The city is broken up into Delegaciones (sectors), the oldest of these being CENTRO (downtown), which has many Colonias aside from the downtown business center and the Tijuana river zone which is the center of government, and shopping for the more affluent & tourism.
Some of the oldest and most notorious Colonias are in this sector, such as La Cahuila (the Red District), and La Zona Norte –home to the infamous Midnighters as well as being a nest of vice and smugglers. The Avenida Revolucion, La Revo as it is called down here, is the strip where the tourists come for gifts and picture taking riding a stripe painted zebra-looking burro (donkey), but the avenue is really famously known because of the strip bars & dancehalls all along the strip. Here you can get whatever you want for a price, and here you can get into all kinds of problems if you’re not paying attention to what you’re doing.
La Zona Del Rio (Rio Zone) is the best planned and developed part of downtown, with wide avenues and monuments, pyramid looking architectural buildings and a big shopping mall. This part of downtown is of fairly recent build up. It used to be nothing but swamps and sandgrounds along the free-flowing un-built Tijuana River. There used to be neighborhood here called Cartolandia (cardboard city) carto for carton/cardboard & landia for Disneyland, as a way of giving it a friendly mocking non-existent beauty in comparison with Disneyland. Then one rainy year, the rains brought too much water and swept across everything in its path, taking the residents of Cartolandia by surprise and swept them to their death. The unofficial rumor was that the government in partnership with developers, deliberately open up the dam releasing the water in order to clean up this area from the squatters (as the residents were termed) and then were able to develop this part of the city into what it is today.

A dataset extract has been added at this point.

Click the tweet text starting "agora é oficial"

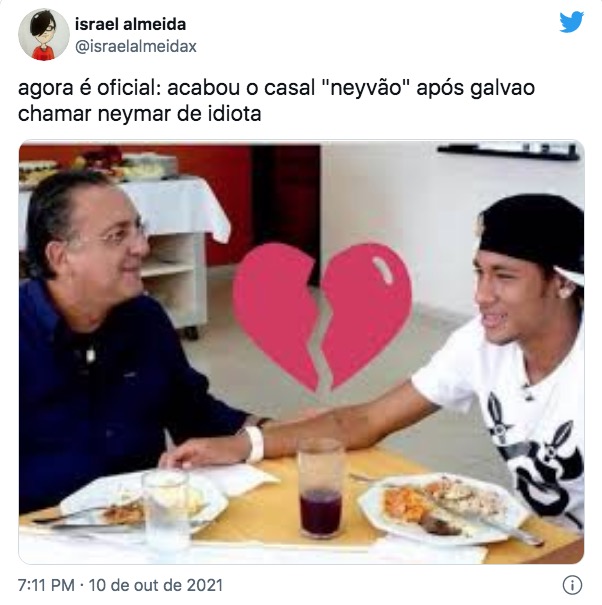pos(276,101)
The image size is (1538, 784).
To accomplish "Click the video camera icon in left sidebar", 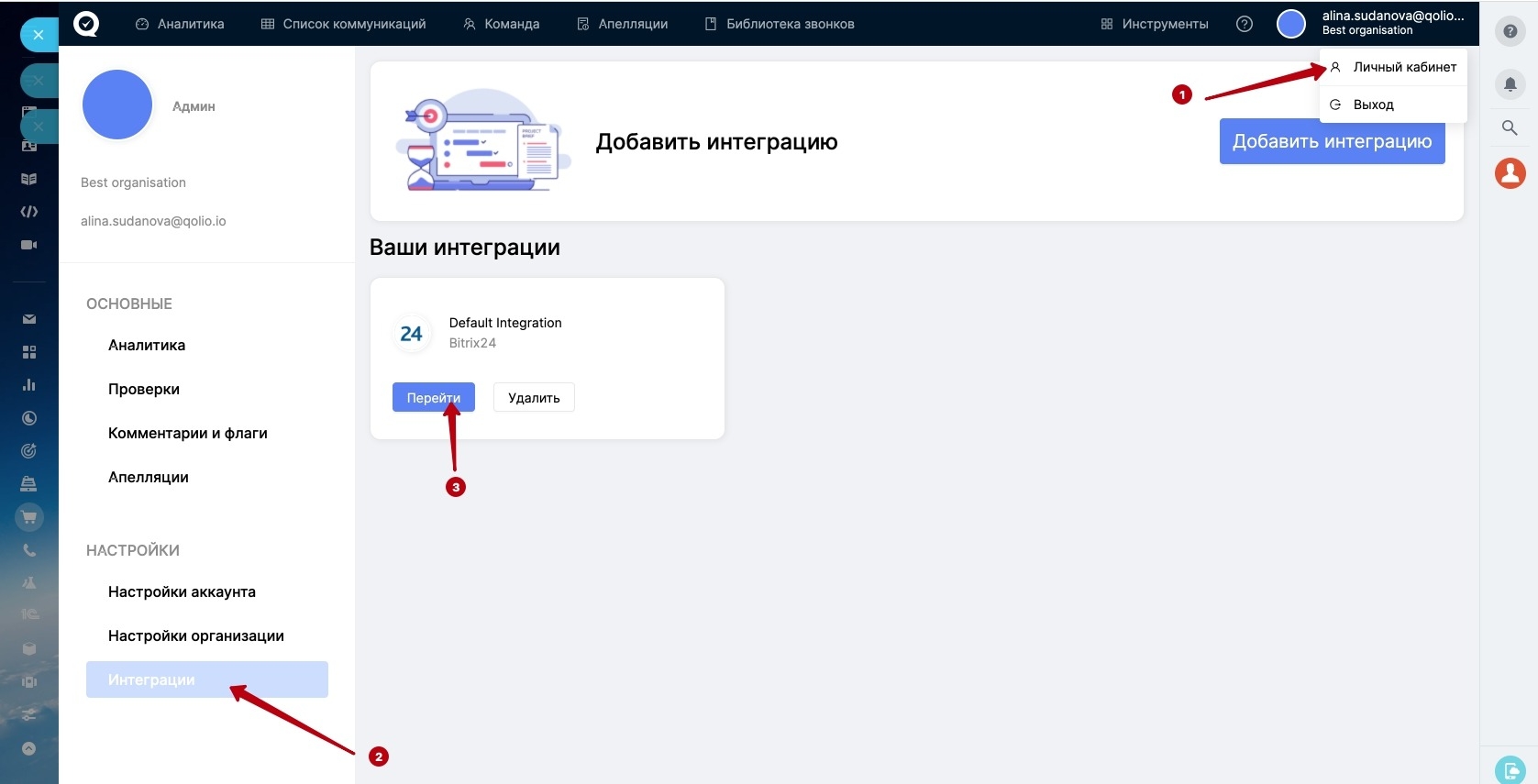I will [29, 245].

Further east along the Blvd Agua Caliente is where you’ll find El Toreo (bullring), El Hipodromo (racetrack), and the famous Tijuana golf course, behind it is where the most affluent residents of the city have their homes, including the infamous Arellano-Felix (Tijuana Cartel) and their prior constituents like Jesus Contreras & el Señor Gallardo. Some of these elite residents have even been known to have personal exotic animal zoos in their properties, but you will never get a glimpse of them, unless you are connected or have a personal invite.

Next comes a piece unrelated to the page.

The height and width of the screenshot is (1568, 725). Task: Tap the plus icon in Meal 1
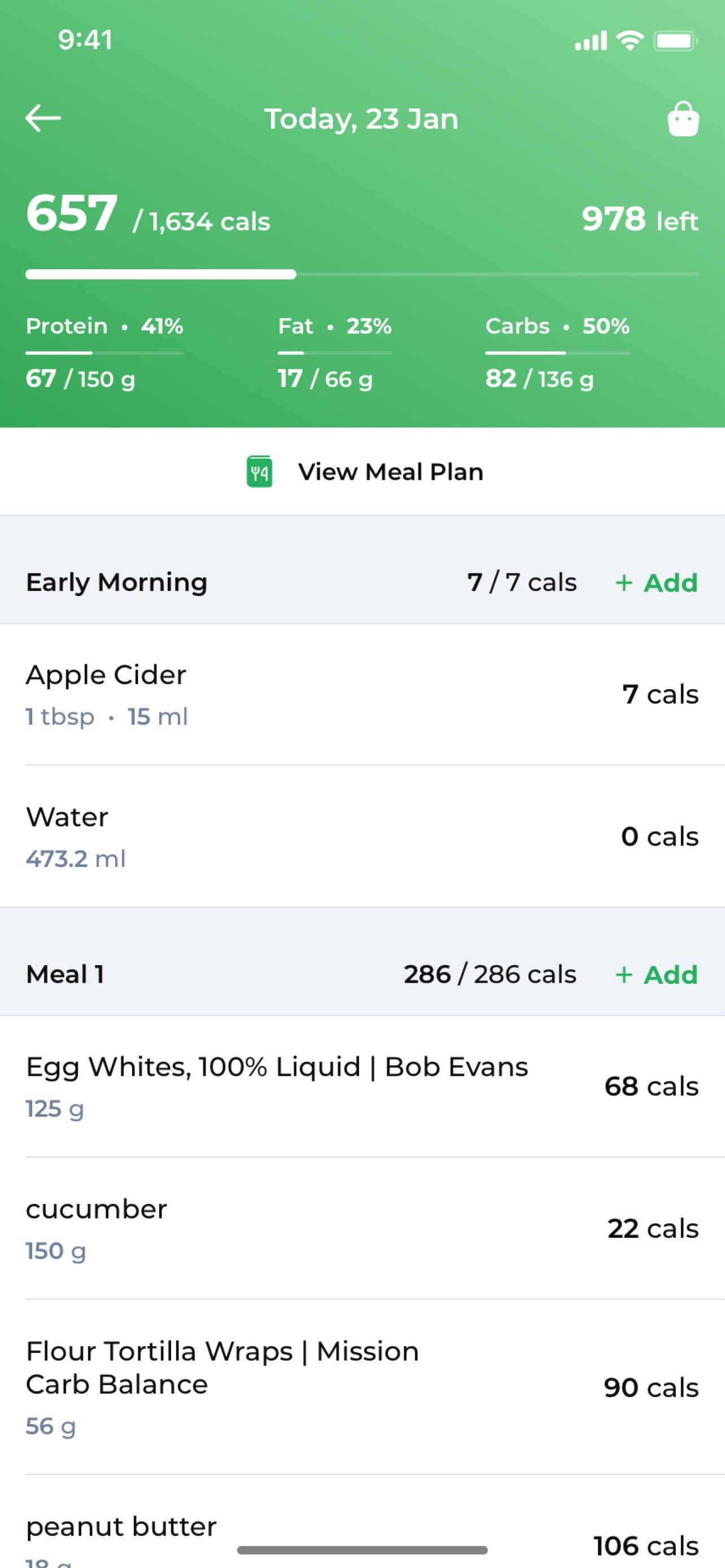tap(623, 975)
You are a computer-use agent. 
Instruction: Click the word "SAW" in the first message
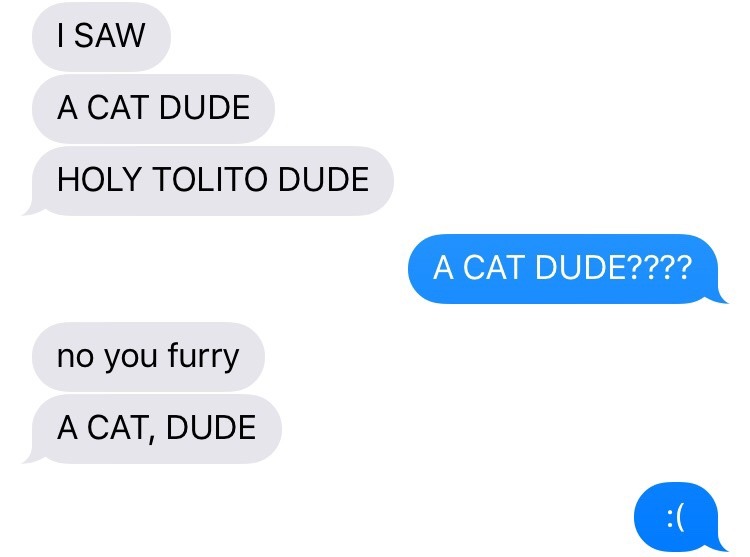(110, 35)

West & South of CENTRO, is the San Antonio De Los Buenos sector, and this is where I am most familiar with. A myriad of Colonias perched up as I previously described, all winding down to the main arteries of the city, all with a large proportion of their residents commuting to and from work or school across the border. Many of the residents here are called Los Rodinos, a name taken from the Simpson-Rodino amnesty law which gave legal U.S. residency status to about 3 million Mexican Nationals. Many here in Tijuana quickly hopped a ride to L.A. & So Cal and got their papers, hence the term “Rodinos”. These people keep many of the local businesses and vendors afloat with U.S. dollars, and these people are much in-tune with American ways and culture. Everything you have in California –they have it here. Their homes may not look like much from the outside (in comparison with the U.S.) but they are fully theirs –not renting, not buying –no such thing down here for most. But once inside their pads, you’ll find all the commodities needed, from cable and television, to telephones and hot water. Their vehicles are just like any other ones you see on the average in American roads, and many own them –not lease, nor monthly payments, why? Because they don’t have to pay outrageous rents, or mortgages, like most of us here in the U.S. The downside to this is in the amount of time you spend at the border crossing, and the lack of emergency services and civil protection by the authorities, but if you or your family grew up in the neighborhood –then you can rest a lot more at ease than recent immigrants, still you keep your fusca ready, just in case. Even though guns and ammo are illegal in Mexico and heavily penalized, everyone has them and do not hesitate to use them, as the trend now fully demonstrates in the amount of gun violence which reigns supreme.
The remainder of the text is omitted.